EXERCISE TASKS
a) Print the excerpt on WPPMC and Narendra Modi in full, word for word.
b) Reproduce the stretch of the listing from the line containing "Given: Open the チャリ走 the Movie icon" through the end of the listing, substituting "control" for "button" and keeping all else unchanged. Omit the pictures.

SELECTED PASSAGE
--- start ---

It isn't size alone that qualifies WPPMC for this honour; the company's entry into the staid calculator and spreadsheet heavy world of media planning has revolutionised the discipline. Self respecting media pros are no longer keen to be part of traditional full-service agencies. They'd rather work for WPPMC, Starcom India (part of the bcom3 network), or Havas Communications' Media Planning Group.

With a focus on media consulting through its Advanced Techniques Group (ATG), non-traditional media through BroadMind, and consumer behaviour, through Media Consumer Insight (MCI), WPPMC doesn't just offer customers an avenue to improve their advertising efficiency, it provides media pros with an environment in which they can excel.

Expectedly, with one agency now in charge of buying media for three of India's largest agencies-JWT India, O&M, and Contract Advertising-2002 has seen a redefinition of the term 'buying clout'. But what else would you expect from our choice as agency of the year.


Gujarat CM Narendra Modi: Brand for the future

BRAND
Make Way, Orange
Militant Hindu nationalism now has a brand personification: a triumphant Chief Minister.

Till just the other day in-your-face hindutva (the Hindu way) was a faceless ideology. In 2002, it found in Gujarat Chief Minister Narendra Modi, the perfect personification of its core values. Now, Modi seems to have emerged the Bharatiya Janata Party's strongest and newest political product, pre-packaged and ready to be marketed across India, starting 2003, when nine states go to the polls. In hindsight Deputy Prime Minister L.K. Advani's legendary Rath Yatra (chariot journey) of 1990 seems merely a successful below-the-line promotion.

--- end ---

Entries taken from a collection
--- start ---

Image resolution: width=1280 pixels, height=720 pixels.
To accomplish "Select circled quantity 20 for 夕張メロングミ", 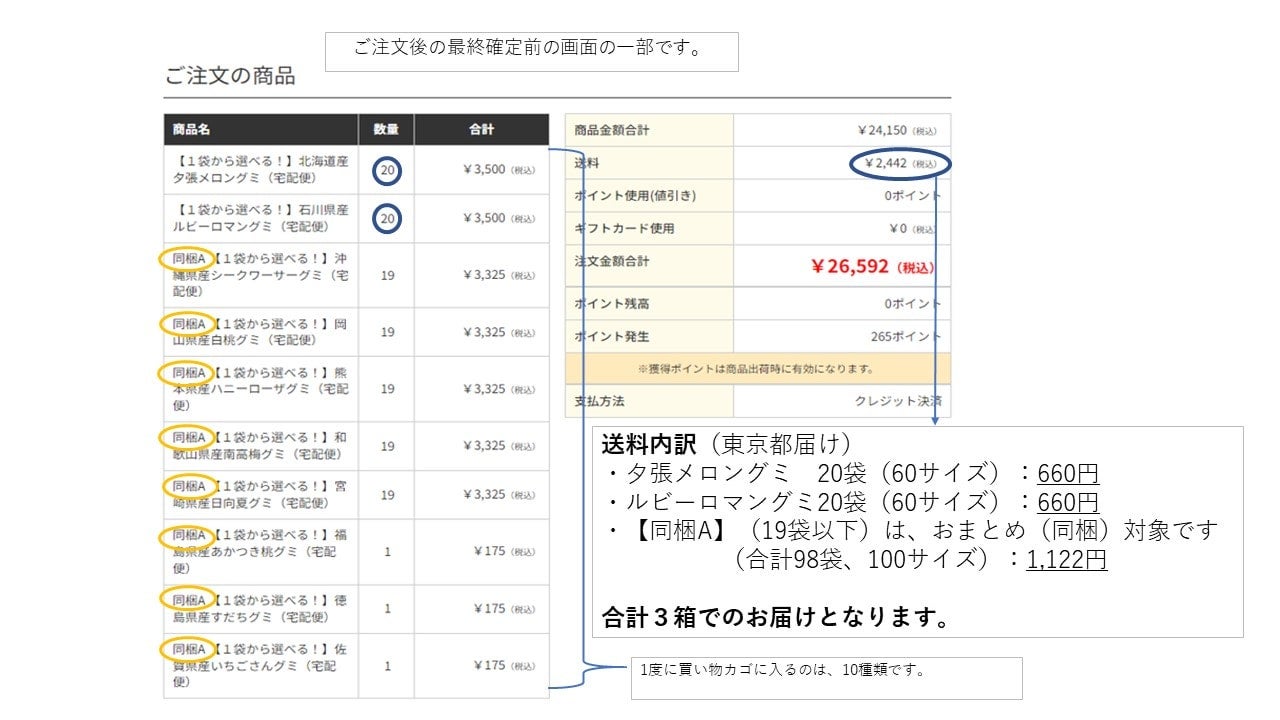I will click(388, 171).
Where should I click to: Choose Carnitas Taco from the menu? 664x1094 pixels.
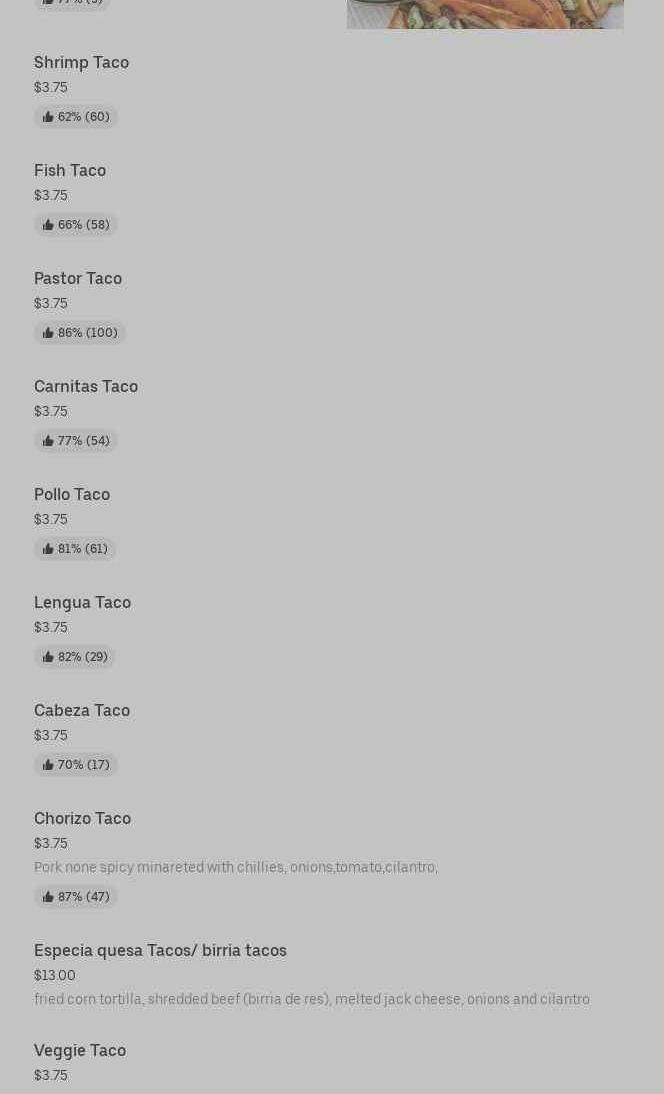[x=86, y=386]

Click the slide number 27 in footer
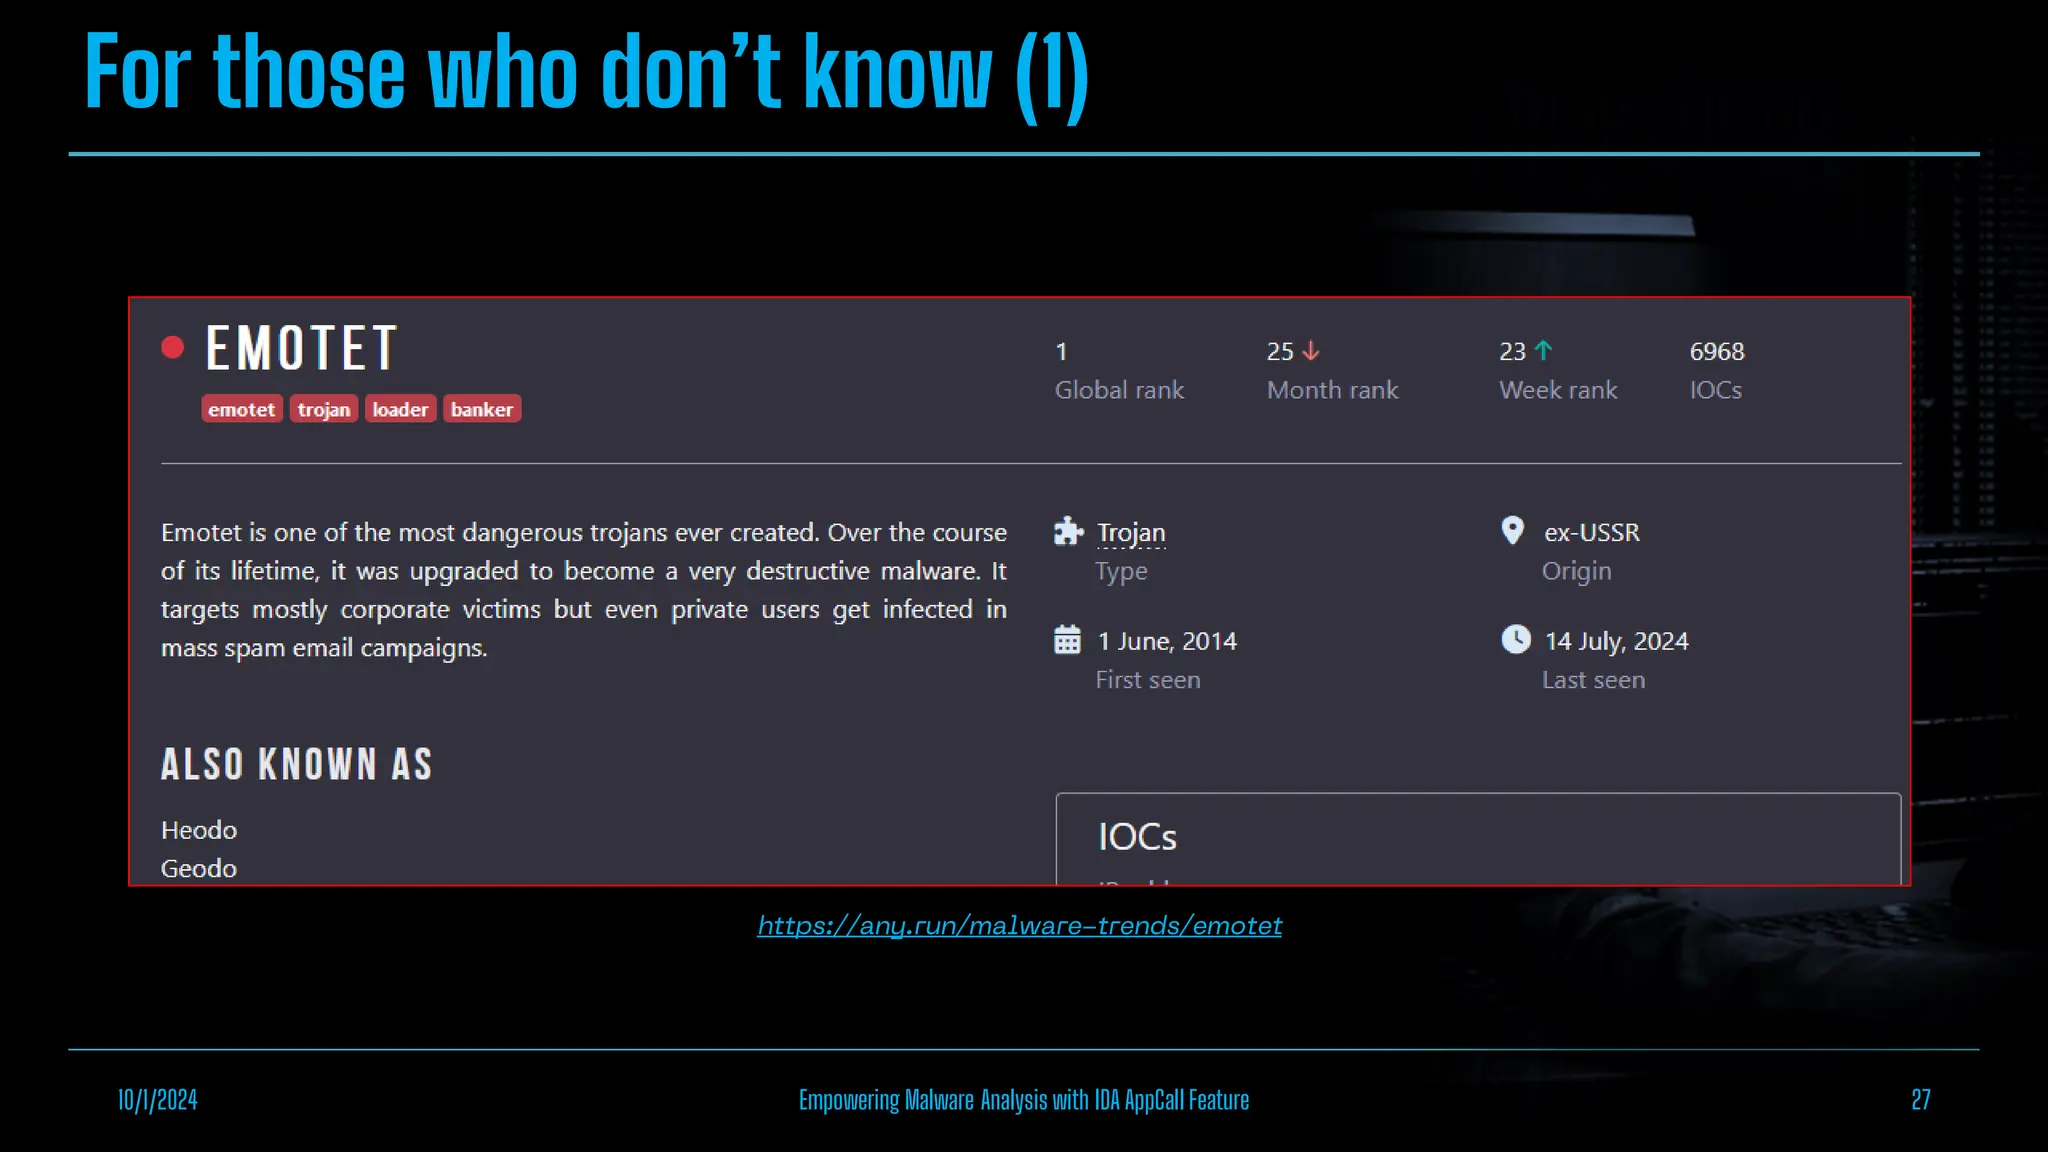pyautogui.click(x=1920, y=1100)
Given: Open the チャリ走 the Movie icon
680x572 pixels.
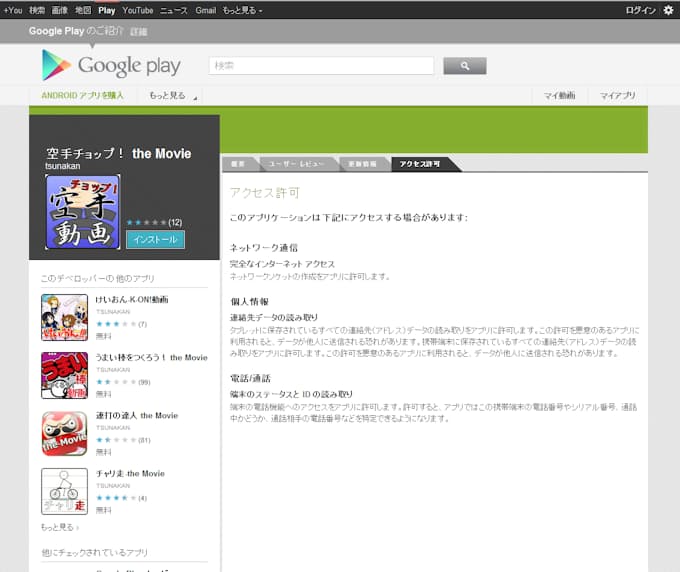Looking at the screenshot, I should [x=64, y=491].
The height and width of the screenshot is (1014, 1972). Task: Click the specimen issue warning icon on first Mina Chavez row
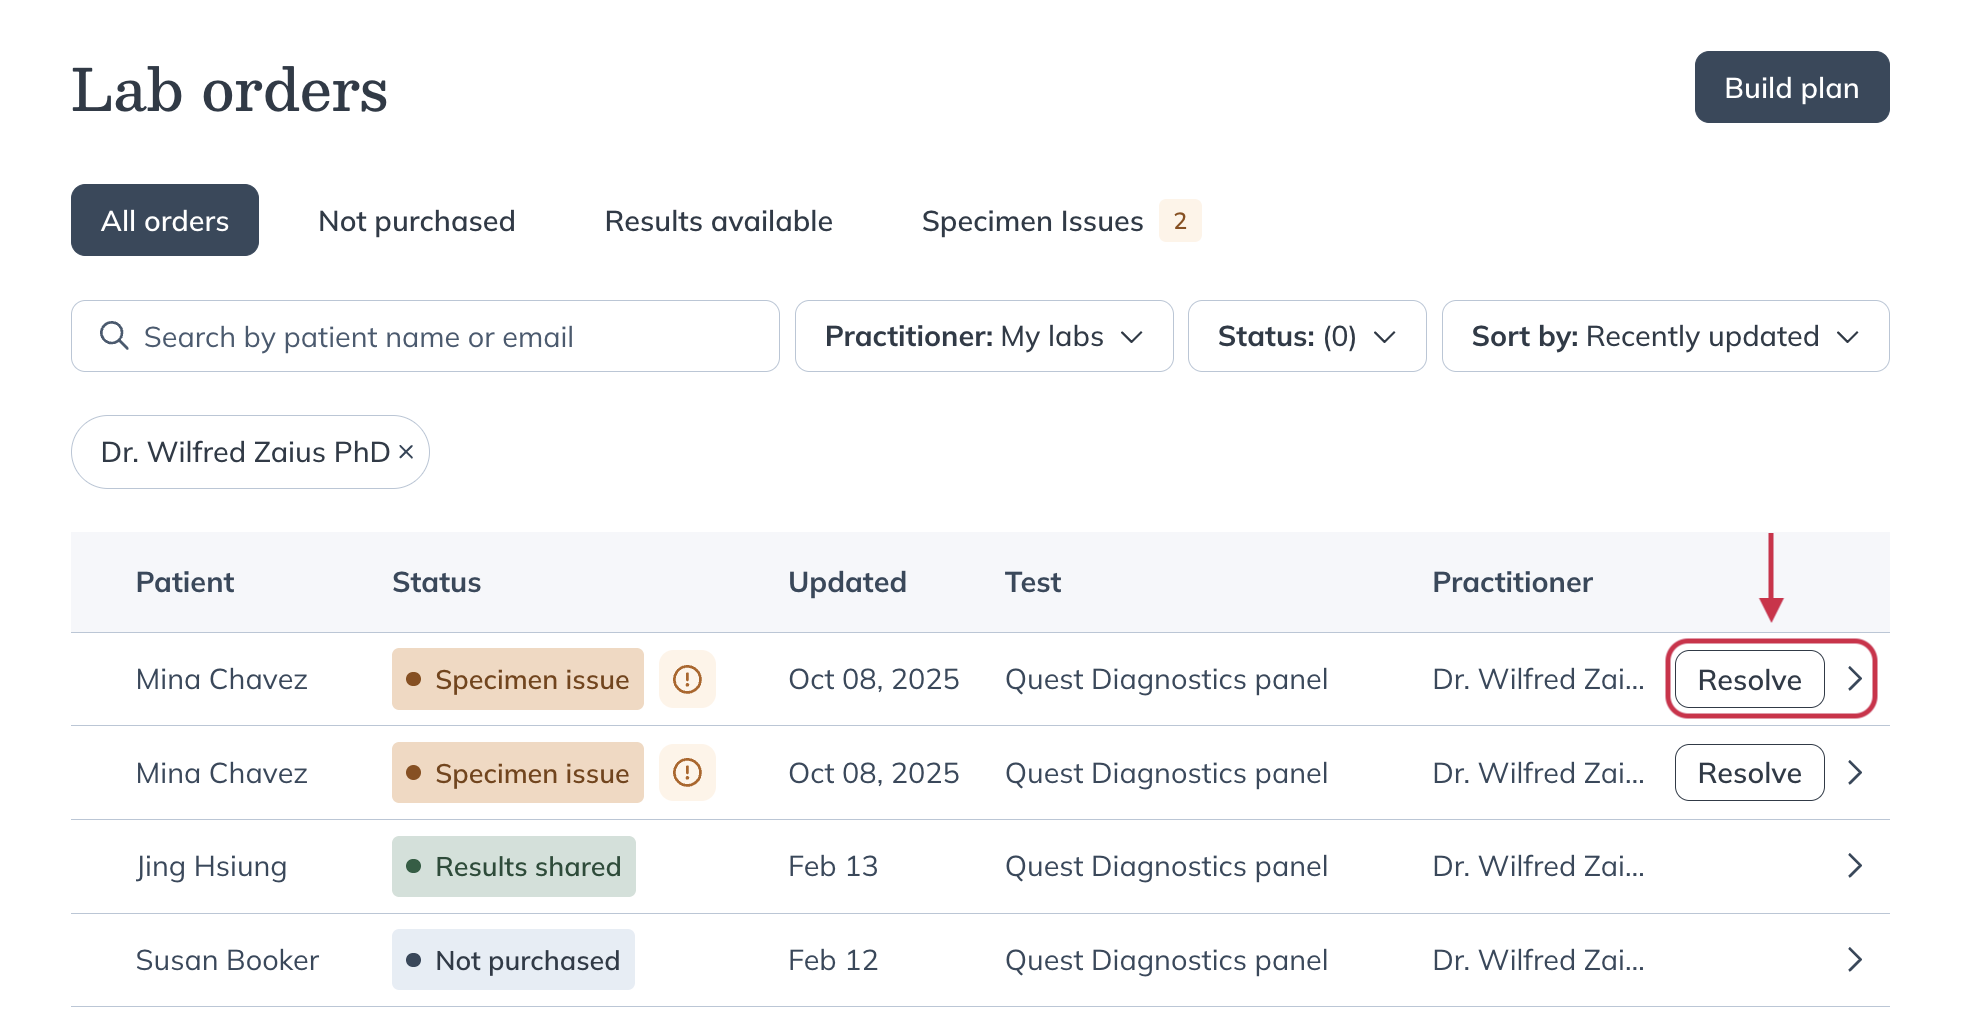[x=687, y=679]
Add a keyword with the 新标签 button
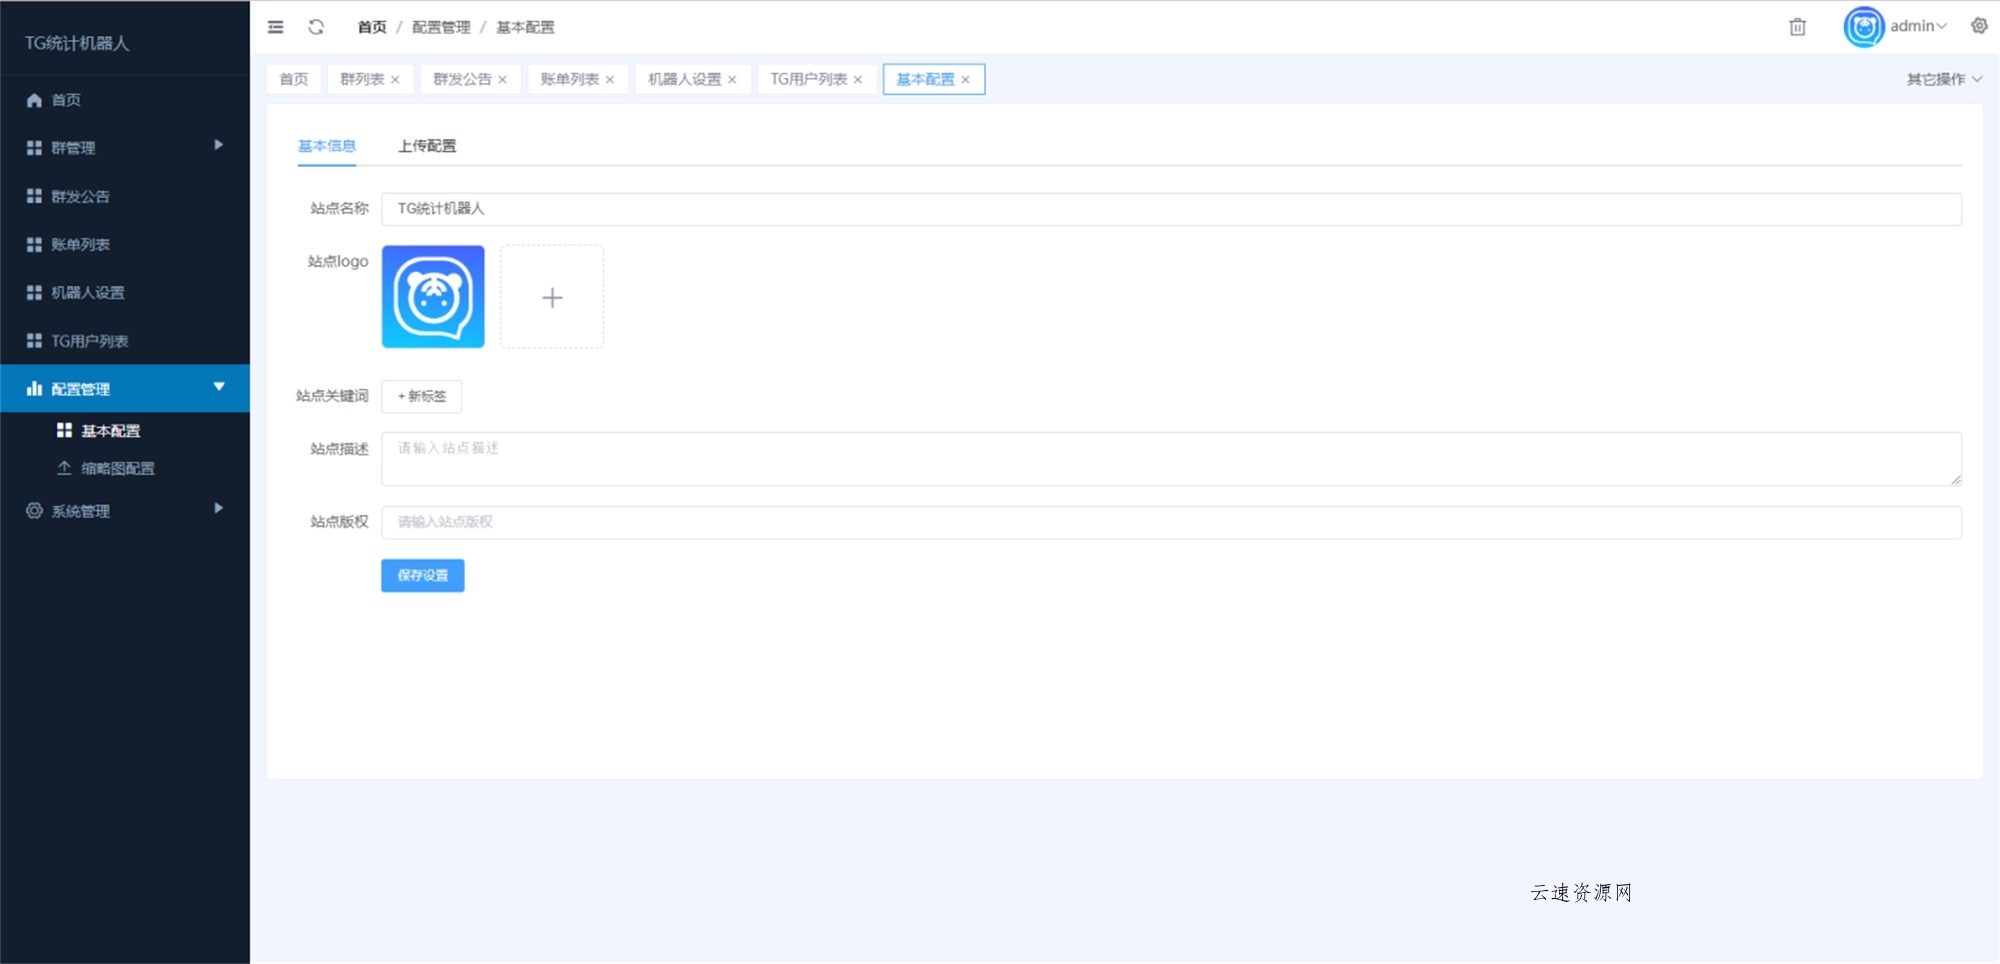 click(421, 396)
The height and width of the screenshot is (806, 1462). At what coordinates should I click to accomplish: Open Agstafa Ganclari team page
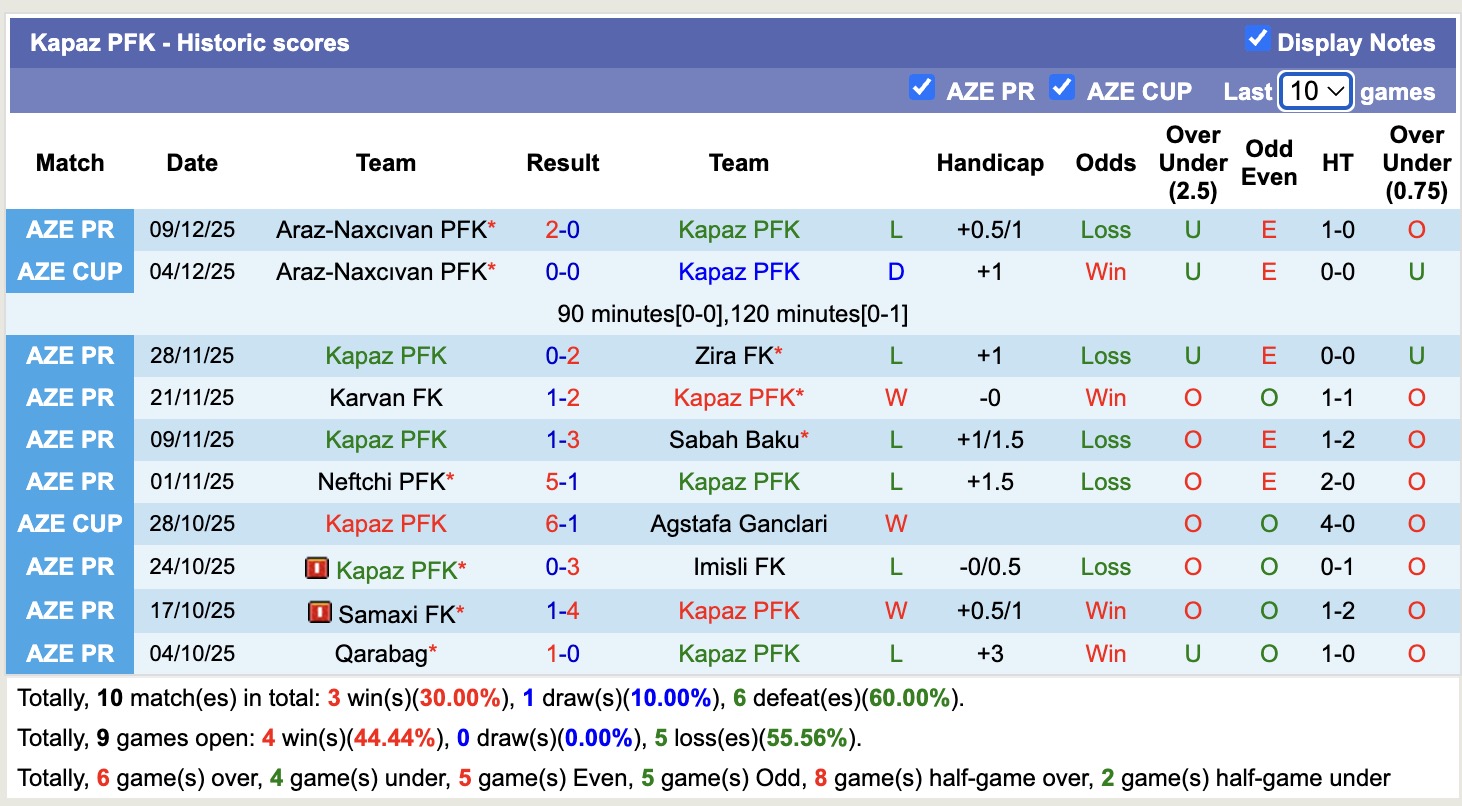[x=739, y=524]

--- end ---

RESPONSES TO THE TASKS
a)
It isn't size alone that qualifies WPPMC for this honour; the company's entry into the staid calculator and spreadsheet heavy world of media planning has revolutionised the discipline. Self respecting media pros are no longer keen to be part of traditional full-service agencies. They'd rather work for WPPMC, Starcom India (part of the bcom3 network), or Havas Communications' Media Planning Group.

With a focus on media consulting through its Advanced Techniques Group (ATG), non-traditional media through BroadMind, and consumer behaviour, through Media Consumer Insight (MCI), WPPMC doesn't just offer customers an avenue to improve their advertising efficiency, it provides media pros with an environment in which they can excel.

Expectedly, with one agency now in charge of buying media for three of India's largest agencies-JWT India, O&M, and Contract Advertising-2002 has seen a redefinition of the term 'buying clout'. But what else would you expect from our choice as agency of the year.


Gujarat CM Narendra Modi: Brand for the future

BRAND
Make Way, Orange
Militant Hindu nationalism now has a brand personification: a triumphant Chief Minister.

Till just the other day in-your-face hindutva (the Hindu way) was a faceless ideology. In 2002, it found in Gujarat Chief Minister Narendra Modi, the perfect personification of its core values. Now, Modi seems to have emerged the Bharatiya Janata Party's strongest and newest political product, pre-packaged and ready to be marketed across India, starting 2003, when nine states go to the polls. In hindsight Deputy Prime Minister L.K. Advani's legendary Rath Yatra (chariot journey) of 1990 seems merely a successful below-the-line promotion.

b)
Given: Open the チャリ走 the Movie icon
680x572 pixels.
Looking at the screenshot, I should [x=64, y=491].
The height and width of the screenshot is (1014, 1972). Task: Click the specimen issue warning icon on first Mina Chavez row
[x=687, y=679]
Add a keyword with the 新标签 control
 click(421, 396)
The height and width of the screenshot is (806, 1462). At what coordinates should I click to accomplish: Open Agstafa Ganclari team page
[x=739, y=524]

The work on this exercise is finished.